**Goal A**
Return, word for word, the stretch of the article on the white supremacist arrests from "Prosecutors say the" through "and San Bernardino.".
**Goal B**
According to the article on the white supremacist arrests, where was the group leader Robert Rundo arrested?

--- Text ---

Surrender: Aaron Eason has handed himself in to the FBI
A fourth member of a white supremacist group has been arrested for allegedly inciting violence at California protests and at last year’s deadly riot in Charlottesville.
The FBI said in a Tweet on Sunday that 38-year-old Aaron Eason handed himself in.
Prosecutors say the group’s leader and two other members were arrested last week.
All four are charged with traveling to incite or participate in riots.
Group leader Robert Rundo, 28, was arrested last Sunday at Los Angeles International Airport after returning to the US from Mexico. He appeared in federal court Wednesday, where a judge denied bail.
Two other members of the group, Robert Boman, 25, and Tyler Laube, 22, were arrested Wednesday morning.
A federal complaint alleges they took actions with the ‘intent to incite, organize, promote, encourage, participate in, or carry on riots’ last year in Charlottesville – where one woman was killed – and in the California cities of Huntington Beach, Berkeley and San Bernardino.

--- Entries provided ---

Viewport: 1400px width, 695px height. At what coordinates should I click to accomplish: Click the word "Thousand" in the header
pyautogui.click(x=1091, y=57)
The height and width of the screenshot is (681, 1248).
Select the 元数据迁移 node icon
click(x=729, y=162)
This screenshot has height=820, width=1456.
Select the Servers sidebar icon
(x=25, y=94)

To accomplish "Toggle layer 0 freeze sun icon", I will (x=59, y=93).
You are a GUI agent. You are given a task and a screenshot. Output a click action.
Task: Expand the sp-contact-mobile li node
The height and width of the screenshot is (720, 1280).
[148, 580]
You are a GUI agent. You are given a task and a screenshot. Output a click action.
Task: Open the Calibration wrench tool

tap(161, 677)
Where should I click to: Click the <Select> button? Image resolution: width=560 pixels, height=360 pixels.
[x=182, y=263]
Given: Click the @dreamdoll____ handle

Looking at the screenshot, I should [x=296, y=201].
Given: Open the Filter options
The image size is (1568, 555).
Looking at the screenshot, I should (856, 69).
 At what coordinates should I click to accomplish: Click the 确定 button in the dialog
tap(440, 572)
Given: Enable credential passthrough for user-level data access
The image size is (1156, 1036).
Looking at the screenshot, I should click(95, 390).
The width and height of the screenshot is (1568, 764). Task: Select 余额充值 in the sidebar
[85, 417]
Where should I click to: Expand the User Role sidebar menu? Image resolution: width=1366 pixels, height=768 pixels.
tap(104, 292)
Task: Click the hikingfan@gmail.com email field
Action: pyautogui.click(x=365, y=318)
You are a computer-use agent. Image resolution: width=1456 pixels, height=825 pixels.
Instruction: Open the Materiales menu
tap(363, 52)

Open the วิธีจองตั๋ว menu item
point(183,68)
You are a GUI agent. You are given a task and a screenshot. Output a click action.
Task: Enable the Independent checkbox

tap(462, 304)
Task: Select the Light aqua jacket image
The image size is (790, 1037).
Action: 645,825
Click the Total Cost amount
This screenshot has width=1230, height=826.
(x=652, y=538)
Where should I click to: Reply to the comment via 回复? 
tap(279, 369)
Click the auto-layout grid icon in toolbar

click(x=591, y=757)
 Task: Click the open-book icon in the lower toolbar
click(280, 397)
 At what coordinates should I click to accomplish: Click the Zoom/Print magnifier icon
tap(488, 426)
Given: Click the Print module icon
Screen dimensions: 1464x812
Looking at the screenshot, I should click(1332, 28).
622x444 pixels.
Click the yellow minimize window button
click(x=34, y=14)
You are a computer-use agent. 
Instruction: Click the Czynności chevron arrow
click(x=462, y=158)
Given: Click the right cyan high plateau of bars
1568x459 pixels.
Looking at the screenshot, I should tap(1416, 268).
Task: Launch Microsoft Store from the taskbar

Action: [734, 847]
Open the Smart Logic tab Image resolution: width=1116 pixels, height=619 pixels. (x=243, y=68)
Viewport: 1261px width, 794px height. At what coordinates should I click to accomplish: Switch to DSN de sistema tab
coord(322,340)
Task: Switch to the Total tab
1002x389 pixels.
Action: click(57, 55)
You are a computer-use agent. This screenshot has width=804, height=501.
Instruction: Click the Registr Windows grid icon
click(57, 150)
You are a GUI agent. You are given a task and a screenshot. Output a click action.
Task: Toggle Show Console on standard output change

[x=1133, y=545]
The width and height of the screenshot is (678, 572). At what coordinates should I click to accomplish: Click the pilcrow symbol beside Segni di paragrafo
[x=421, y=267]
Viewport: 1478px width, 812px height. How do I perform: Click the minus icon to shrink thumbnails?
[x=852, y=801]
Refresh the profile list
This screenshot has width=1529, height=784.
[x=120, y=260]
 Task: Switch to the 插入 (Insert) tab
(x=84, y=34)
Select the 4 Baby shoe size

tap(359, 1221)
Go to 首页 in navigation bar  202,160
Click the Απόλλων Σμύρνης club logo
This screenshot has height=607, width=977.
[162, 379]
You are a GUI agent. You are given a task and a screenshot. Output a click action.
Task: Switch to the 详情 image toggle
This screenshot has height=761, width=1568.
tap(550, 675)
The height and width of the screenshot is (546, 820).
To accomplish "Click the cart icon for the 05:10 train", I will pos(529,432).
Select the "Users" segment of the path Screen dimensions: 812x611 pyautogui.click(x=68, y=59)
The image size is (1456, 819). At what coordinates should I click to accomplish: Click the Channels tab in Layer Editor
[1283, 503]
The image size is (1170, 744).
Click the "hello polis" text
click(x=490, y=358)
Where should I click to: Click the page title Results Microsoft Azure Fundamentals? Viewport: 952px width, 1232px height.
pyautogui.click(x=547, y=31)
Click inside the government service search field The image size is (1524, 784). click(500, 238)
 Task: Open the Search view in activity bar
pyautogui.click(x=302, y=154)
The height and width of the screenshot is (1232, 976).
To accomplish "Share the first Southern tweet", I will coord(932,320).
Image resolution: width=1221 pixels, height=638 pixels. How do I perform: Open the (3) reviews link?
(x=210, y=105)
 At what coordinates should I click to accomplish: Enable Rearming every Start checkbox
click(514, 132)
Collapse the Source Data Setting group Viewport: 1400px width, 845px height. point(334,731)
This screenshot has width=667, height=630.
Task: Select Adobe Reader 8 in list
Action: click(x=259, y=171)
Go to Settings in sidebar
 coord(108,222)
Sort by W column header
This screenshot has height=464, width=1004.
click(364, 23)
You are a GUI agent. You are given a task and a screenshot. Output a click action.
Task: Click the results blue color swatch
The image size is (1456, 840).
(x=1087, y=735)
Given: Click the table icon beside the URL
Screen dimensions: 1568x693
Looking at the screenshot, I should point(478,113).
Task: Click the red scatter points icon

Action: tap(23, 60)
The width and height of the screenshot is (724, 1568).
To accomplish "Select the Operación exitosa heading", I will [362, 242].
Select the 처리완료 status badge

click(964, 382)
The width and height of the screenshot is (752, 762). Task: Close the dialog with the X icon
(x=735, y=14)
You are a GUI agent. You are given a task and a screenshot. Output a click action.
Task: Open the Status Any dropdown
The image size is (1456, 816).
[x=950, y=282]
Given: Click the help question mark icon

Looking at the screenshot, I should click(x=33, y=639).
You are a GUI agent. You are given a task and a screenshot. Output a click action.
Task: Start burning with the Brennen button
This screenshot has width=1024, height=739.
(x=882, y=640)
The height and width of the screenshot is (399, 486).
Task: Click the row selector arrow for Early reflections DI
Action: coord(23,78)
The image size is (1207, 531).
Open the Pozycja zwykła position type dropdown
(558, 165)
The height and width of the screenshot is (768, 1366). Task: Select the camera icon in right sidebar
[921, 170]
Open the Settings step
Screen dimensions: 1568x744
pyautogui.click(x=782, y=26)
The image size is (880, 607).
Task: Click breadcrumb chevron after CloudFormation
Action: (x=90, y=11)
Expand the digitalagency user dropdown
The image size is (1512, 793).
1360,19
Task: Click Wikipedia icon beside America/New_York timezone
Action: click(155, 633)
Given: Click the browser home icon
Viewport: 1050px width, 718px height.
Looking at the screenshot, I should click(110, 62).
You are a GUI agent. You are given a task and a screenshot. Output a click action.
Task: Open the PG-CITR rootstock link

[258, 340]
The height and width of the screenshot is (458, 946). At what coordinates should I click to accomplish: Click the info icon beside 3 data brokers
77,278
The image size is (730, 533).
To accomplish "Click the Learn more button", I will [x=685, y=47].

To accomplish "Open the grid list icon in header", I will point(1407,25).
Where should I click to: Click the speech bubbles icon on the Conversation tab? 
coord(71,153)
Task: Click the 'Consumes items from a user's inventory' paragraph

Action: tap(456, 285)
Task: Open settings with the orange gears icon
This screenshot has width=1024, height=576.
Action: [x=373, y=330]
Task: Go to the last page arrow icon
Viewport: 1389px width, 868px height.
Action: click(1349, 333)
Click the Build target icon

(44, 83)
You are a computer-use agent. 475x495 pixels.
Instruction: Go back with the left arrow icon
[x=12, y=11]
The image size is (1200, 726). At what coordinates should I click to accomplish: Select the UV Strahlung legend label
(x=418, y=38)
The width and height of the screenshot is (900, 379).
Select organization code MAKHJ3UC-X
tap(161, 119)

---

**Expected output A**
Prosecutors say the group’s leader and two other members were arrested last week.
All four are charged with traveling to incite or participate in riots.
Group leader Robert Rundo, 28, was arrested last Sunday at Los Angeles International Airport after returning to the US from Mexico. He appeared in federal court Wednesday, where a judge denied bail.
Two other members of the group, Robert Boman, 25, and Tyler Laube, 22, were arrested Wednesday morning.
A federal complaint alleges they took actions with the ‘intent to incite, organize, promote, encourage, participate in, or carry on riots’ last year in Charlottesville – where one woman was killed – and in the California cities of Huntington Beach, Berkeley and San Bernardino.

**Expected output B**
He was arrested at Los Angeles International Airport.